**Records from a data collection**
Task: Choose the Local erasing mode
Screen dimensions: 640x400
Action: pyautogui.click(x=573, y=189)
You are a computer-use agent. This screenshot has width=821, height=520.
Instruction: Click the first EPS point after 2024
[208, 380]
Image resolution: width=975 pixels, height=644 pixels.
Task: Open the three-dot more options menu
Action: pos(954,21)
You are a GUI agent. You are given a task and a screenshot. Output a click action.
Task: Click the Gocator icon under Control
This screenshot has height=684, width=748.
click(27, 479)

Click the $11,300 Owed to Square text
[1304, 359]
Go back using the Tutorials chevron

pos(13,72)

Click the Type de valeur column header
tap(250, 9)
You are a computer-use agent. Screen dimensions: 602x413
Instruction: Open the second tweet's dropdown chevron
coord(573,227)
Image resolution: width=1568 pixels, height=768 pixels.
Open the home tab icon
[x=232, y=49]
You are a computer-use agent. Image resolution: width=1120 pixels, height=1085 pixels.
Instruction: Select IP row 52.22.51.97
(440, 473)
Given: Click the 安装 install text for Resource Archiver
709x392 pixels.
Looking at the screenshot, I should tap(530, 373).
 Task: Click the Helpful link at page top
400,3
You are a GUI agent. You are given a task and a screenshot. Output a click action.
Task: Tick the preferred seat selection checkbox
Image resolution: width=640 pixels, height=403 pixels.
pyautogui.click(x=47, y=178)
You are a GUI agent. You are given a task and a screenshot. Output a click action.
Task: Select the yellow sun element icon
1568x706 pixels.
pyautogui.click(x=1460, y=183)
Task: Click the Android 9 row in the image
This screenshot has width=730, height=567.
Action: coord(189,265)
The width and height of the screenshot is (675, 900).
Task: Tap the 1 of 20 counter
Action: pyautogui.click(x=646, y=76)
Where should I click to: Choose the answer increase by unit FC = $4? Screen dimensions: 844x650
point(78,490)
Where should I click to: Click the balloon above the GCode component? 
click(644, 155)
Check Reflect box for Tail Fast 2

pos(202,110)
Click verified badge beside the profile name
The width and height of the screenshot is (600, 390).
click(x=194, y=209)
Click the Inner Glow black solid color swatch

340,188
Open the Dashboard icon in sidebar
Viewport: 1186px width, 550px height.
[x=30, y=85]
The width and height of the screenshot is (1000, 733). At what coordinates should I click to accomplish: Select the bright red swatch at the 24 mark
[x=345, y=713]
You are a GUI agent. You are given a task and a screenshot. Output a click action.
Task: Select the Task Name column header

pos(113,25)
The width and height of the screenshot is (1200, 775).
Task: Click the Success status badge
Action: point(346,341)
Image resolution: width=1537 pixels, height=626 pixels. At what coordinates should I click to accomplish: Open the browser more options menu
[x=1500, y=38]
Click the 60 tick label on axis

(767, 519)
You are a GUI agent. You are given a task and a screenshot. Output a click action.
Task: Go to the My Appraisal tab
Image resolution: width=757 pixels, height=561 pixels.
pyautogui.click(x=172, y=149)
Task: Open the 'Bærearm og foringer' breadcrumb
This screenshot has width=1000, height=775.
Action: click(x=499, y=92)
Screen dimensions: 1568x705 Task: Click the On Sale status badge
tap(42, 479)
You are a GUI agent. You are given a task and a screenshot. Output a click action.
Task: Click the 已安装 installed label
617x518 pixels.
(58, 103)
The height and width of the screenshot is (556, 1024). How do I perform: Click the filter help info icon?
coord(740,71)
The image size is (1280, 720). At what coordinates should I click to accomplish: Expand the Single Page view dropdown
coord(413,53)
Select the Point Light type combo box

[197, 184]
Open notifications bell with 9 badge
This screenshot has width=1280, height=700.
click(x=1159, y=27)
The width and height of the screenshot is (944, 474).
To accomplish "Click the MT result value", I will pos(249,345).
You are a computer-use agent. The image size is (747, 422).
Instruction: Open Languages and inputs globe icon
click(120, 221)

**PROBLEM**
The lines to set down, exactly and with both ends included, run from the one containing "You are a computer-use agent. The" to the last line of the data above.

**SOLVED PROBLEM**
You are a computer-use agent. The image size is (747, 422).
Instruction: Open Languages and inputs globe icon
click(120, 221)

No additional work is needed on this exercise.